(UnitedHeadlines.com) – After President Joe Biden depleted the country’s strategic petroleum reserves to the lowest level since 1983, experts are saying it will be a “slow process” to refill them.
In an effort to combat rising prices in 2022, the Biden administration ordered 211 million barrels of oil to be released, including the last release of 180 million barrels which was five times greater than the previous authorized release.
Some experts are saying that it “could take decades” to refill the reserve supply to its 2009 levels. In order to refill the reserves, 300 million barrels of oil would have to be purchased. The price of oil that is currently in the reserves is $29.70 per barrel, while the current cost per barrel is about $75.

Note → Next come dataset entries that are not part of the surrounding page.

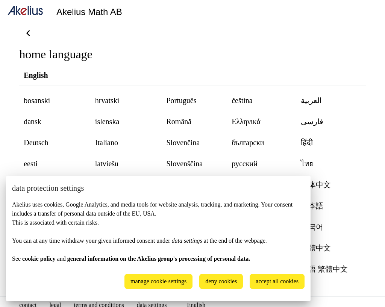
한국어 (312, 227)
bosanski (37, 100)
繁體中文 (316, 248)
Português (181, 100)
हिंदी (307, 142)
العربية (311, 100)
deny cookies (221, 281)
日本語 (312, 206)
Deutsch (36, 142)
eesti (31, 164)
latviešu (106, 164)
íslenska (107, 121)
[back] (28, 33)
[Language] (370, 12)
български (248, 142)
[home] (25, 12)
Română (178, 121)
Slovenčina (183, 142)
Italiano (106, 142)
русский (245, 164)
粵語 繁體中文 (324, 269)
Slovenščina (184, 164)
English (36, 75)
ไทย (307, 164)
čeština (242, 100)
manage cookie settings (158, 281)
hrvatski (107, 100)
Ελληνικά (246, 121)
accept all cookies (277, 281)
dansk (32, 121)
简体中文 (316, 185)
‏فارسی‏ (312, 121)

While Energy Secretary Jennifer Granholm said the administration would refill the strategic petroleum reserves, she acknowledged it would not be completed in the near future, stating that it was unlikely the reserves would be replenished before the end of Biden’s current term as president.

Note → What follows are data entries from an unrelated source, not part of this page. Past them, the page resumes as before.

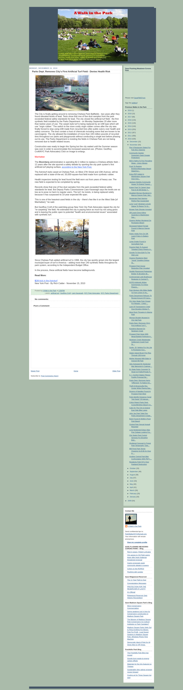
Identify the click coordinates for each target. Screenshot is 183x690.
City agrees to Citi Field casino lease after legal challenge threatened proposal (138, 557)
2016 (130, 120)
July (131, 478)
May (131, 484)
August (132, 475)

A spokesperson for the Department of Energy said the goal of the administration is not to restore it to the levels before Biden took over, but to recover the 180 million barrels of emergency sales. In order to recover the 180 barrels, a planned sale of 140 million barrels through fiscal 2027 has been canceled. Another 12 million barrels are being purchased by the Biden administration by August.
In a May letter to the Government Accountability Office, both House, as well as Senate Republicans, requested an audit into the management of the strategic petroleum reserves by the Department of Energy. The letter says the “mismanagement” of the reserves leaves the country “vulnerable to energy supply disruptions.”
Currently, there are 346.8 million barrels in the strategic petroleum reserves, which is the same as 18 days’ worth of oil. The strategic petroleum reserves, which are underground salt domes, have a capacity to store 714 million barrels. Former President Gerald Ford established the strategic petroleum reserves in 1975.